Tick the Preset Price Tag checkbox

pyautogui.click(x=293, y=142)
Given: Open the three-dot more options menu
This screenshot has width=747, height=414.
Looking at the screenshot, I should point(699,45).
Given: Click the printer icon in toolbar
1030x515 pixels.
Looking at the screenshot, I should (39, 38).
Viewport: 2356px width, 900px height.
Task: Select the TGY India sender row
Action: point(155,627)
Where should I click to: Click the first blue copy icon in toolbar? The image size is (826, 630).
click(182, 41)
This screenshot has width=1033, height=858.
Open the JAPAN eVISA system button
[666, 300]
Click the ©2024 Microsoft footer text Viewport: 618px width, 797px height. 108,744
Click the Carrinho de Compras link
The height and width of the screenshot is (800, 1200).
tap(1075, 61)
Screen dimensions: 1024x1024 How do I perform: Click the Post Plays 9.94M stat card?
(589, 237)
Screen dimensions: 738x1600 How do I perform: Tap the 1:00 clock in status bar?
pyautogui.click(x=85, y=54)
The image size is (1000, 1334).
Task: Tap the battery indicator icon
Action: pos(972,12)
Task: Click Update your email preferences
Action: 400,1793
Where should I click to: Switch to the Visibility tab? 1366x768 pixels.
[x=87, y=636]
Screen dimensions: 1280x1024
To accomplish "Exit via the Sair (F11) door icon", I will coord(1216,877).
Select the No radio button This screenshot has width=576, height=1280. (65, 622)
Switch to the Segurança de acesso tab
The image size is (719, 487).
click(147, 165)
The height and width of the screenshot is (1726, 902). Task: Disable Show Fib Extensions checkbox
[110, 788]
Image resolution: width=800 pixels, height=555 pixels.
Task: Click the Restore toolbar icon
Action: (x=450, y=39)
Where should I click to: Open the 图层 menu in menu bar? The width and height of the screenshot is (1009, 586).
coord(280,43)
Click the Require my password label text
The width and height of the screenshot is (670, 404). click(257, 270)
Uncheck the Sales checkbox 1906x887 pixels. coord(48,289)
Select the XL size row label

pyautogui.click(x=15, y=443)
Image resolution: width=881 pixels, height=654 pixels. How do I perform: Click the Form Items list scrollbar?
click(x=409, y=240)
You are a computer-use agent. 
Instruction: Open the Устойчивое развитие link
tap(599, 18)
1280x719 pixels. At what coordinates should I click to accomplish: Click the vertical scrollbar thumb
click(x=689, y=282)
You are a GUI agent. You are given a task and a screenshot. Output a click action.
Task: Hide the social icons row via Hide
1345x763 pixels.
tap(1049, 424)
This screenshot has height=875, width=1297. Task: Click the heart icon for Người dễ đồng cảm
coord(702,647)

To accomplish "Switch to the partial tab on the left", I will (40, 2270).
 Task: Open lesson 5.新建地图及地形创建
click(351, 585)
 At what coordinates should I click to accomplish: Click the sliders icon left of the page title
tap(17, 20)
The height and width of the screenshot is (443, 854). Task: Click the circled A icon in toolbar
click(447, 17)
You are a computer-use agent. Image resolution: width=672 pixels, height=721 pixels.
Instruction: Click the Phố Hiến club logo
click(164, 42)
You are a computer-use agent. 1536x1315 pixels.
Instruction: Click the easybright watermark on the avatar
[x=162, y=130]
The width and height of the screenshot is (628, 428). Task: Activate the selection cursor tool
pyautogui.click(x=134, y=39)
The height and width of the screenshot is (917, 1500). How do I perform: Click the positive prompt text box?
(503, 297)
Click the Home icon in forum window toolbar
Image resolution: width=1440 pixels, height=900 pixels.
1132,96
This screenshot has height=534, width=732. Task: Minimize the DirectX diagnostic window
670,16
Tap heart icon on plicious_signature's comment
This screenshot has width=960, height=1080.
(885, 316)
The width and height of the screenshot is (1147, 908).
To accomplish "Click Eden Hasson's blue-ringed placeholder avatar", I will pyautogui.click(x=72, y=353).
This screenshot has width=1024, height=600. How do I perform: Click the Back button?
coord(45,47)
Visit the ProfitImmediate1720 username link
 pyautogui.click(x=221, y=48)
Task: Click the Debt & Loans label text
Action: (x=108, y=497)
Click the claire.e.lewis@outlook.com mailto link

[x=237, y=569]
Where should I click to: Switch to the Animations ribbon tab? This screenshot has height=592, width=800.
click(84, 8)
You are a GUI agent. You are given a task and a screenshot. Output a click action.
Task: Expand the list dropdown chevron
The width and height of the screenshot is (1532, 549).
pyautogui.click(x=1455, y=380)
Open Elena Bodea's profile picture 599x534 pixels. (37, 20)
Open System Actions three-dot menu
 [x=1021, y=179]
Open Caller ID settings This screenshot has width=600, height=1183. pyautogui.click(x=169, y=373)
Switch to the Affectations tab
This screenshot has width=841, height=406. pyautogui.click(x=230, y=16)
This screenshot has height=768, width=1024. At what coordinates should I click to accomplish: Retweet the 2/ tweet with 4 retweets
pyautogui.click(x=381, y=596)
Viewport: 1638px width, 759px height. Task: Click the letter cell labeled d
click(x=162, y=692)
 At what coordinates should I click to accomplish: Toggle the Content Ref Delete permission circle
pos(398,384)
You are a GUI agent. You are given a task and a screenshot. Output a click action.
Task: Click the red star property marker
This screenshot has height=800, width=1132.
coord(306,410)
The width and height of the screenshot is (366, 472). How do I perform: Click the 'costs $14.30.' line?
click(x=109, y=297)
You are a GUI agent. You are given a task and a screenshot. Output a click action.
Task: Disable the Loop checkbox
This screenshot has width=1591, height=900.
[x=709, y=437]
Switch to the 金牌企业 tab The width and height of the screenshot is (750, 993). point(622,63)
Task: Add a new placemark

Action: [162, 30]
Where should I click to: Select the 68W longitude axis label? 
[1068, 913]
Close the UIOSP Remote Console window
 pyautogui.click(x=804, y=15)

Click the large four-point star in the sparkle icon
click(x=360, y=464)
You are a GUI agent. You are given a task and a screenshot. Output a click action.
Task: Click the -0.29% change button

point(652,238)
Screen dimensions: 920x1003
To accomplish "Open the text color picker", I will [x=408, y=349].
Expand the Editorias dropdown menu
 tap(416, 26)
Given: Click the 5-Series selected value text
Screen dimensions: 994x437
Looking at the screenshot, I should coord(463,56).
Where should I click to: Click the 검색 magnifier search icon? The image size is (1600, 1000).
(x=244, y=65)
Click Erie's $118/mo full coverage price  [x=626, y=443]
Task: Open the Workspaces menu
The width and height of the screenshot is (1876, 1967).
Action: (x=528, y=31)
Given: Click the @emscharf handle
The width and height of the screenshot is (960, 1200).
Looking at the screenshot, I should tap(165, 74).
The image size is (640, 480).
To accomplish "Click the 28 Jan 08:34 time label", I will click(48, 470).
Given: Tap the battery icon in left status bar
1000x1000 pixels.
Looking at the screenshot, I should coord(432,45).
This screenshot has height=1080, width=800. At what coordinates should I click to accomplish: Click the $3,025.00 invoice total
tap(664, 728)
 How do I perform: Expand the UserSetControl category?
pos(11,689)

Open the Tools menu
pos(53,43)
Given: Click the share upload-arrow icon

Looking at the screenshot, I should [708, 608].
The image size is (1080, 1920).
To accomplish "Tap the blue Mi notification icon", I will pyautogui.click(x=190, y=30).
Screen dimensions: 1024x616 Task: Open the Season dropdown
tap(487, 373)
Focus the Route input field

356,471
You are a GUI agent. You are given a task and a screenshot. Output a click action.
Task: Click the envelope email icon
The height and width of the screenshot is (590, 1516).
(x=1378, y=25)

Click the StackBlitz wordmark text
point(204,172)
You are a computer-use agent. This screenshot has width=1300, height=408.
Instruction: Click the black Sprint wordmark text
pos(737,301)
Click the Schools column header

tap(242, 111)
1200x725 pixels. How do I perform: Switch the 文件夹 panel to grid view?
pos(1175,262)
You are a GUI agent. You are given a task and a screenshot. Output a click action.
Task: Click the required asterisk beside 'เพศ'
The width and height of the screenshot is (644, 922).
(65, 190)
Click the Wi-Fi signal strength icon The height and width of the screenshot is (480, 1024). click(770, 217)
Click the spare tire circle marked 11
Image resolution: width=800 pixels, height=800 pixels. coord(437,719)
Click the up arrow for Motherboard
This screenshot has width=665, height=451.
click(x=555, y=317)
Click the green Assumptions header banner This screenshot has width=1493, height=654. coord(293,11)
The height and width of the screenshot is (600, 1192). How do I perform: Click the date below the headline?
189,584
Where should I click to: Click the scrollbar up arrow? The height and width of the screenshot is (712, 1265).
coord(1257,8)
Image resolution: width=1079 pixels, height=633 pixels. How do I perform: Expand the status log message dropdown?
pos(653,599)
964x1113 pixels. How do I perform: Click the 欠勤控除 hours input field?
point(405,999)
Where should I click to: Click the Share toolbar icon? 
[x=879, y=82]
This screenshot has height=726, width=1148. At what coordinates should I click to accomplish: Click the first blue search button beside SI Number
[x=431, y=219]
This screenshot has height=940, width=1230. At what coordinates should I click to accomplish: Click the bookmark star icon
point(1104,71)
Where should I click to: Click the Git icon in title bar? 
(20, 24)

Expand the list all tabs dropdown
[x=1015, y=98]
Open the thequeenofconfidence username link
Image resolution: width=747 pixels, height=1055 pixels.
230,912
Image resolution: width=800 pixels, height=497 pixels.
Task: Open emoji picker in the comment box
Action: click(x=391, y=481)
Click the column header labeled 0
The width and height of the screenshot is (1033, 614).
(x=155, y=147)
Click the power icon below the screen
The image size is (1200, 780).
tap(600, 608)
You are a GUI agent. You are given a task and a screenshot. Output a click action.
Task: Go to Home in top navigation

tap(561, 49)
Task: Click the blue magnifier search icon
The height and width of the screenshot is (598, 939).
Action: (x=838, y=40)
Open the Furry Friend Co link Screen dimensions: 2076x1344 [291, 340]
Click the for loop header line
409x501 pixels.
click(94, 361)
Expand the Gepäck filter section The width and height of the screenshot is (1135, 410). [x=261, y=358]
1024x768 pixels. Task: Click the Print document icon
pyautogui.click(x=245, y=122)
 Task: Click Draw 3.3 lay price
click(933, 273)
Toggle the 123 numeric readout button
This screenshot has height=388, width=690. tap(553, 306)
————————
From the records above, transcribe exactly the run of lines that opens with the line holding "Given: Click the share upload-arrow icon" and closes with the line holding "Task: Click the required", both included.

Given: Click the share upload-arrow icon

Looking at the screenshot, I should [708, 608].
The image size is (1080, 1920).
To accomplish "Tap the blue Mi notification icon", I will pyautogui.click(x=190, y=30).
Screen dimensions: 1024x616 Task: Open the Season dropdown
tap(487, 373)
Focus the Route input field

356,471
You are a GUI agent. You are given a task and a screenshot. Output a click action.
Task: Click the envelope email icon
The height and width of the screenshot is (590, 1516).
(x=1378, y=25)

Click the StackBlitz wordmark text
point(204,172)
You are a computer-use agent. This screenshot has width=1300, height=408.
Instruction: Click the black Sprint wordmark text
pos(737,301)
Click the Schools column header

tap(242, 111)
1200x725 pixels. How do I perform: Switch the 文件夹 panel to grid view?
pos(1175,262)
You are a GUI agent. You are given a task and a screenshot. Output a click action.
Task: Click the required asterisk beside 'เพศ'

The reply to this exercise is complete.